Aussage gegen Aussage

Die Posse wurde zum Skandal und bringt den Stuhl von Kulturminister Sangiuliano ganz bedrohlich ins Wanken. Vorgestern musste er reuig ganze anderthalb Stunden bei Premierministerin Giorgia Meloni vorsprechen.

Und gestern die Beichte: Überall beteuert er, seine Liebhaberin habe vom Staat nie auch nur einen Euro erhalten. Das Problem: Maria Rosaria Boccia behauptet das pure Gegenteil. Und offenbar hat sie alle Chats archiviert, Gespräche mitgeschnitten, Begegnungen mit einer sogenannten Smart-Brille gefilmt und Dokumente aus dem Ministerium kopiert.

Ein seltsames Kulturverständnis

Da stehen offenbar weitere Enthüllungen bevor und es öffnet sich ein weites, glitschiges Feld. Dabei hat sich Kulturminister Gennaro Sangiuliano schon bisher nicht gerade als trittsicher erwiesen. So bezeichnete der parteilose Rechtspolitiker Italiens grössten Dichter, Dante Alighieri, als rechtsstehend. Obschon dieser im Mittelalter gelebt hatte.

Den New Yorker Times Square verortete er in London.

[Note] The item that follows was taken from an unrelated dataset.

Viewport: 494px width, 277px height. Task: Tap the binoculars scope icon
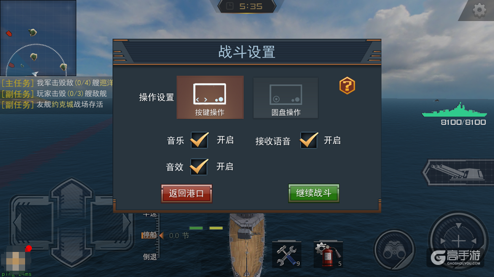[x=394, y=250]
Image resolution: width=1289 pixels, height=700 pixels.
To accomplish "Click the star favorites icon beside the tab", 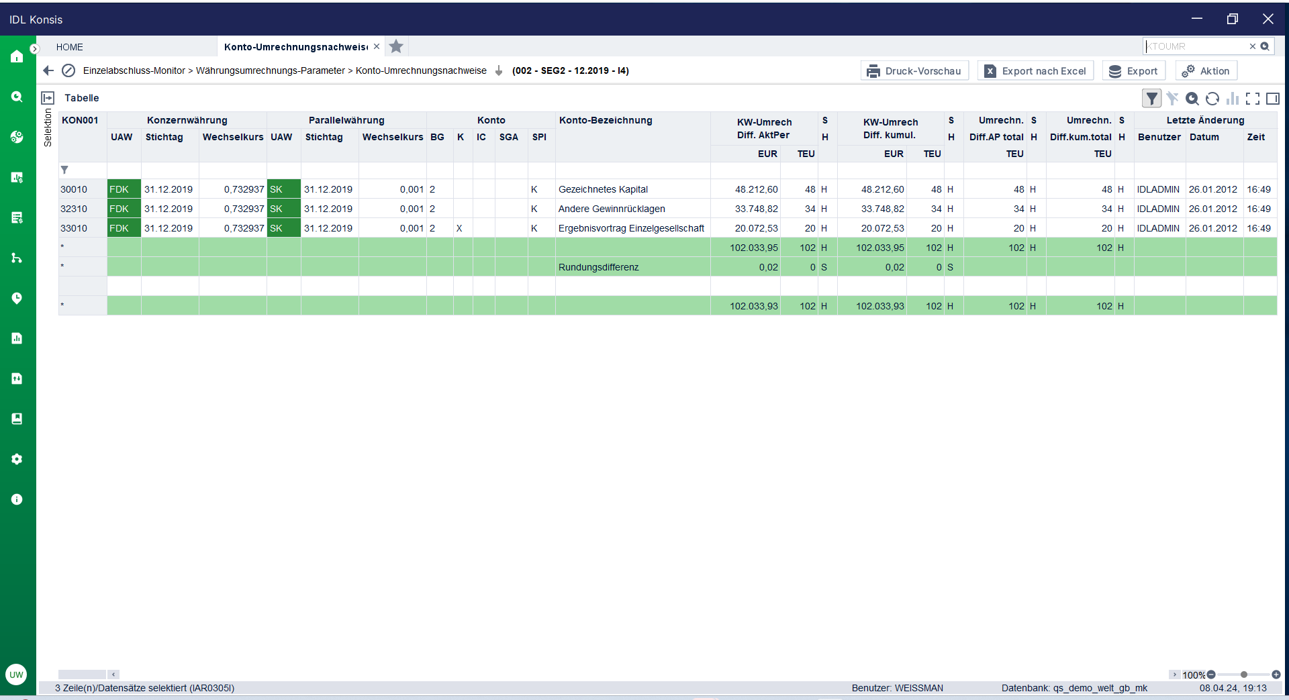I will 396,46.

Oder er behauptete, dass Galileo Galilei Christoph Kolumbus zur Entdeckung Amerikas inspiriert habe: Dumm nur, dass Galilei lange nach Kolumbus lebte. Vielleicht ist Gennaro Sangiuliano mit dieser Affäre nun in den ultimativen Fettnapf getreten. Sein Abgang wäre der erste aus der Regierung Meloni, die nun seit zwei Jahren im Amt ist.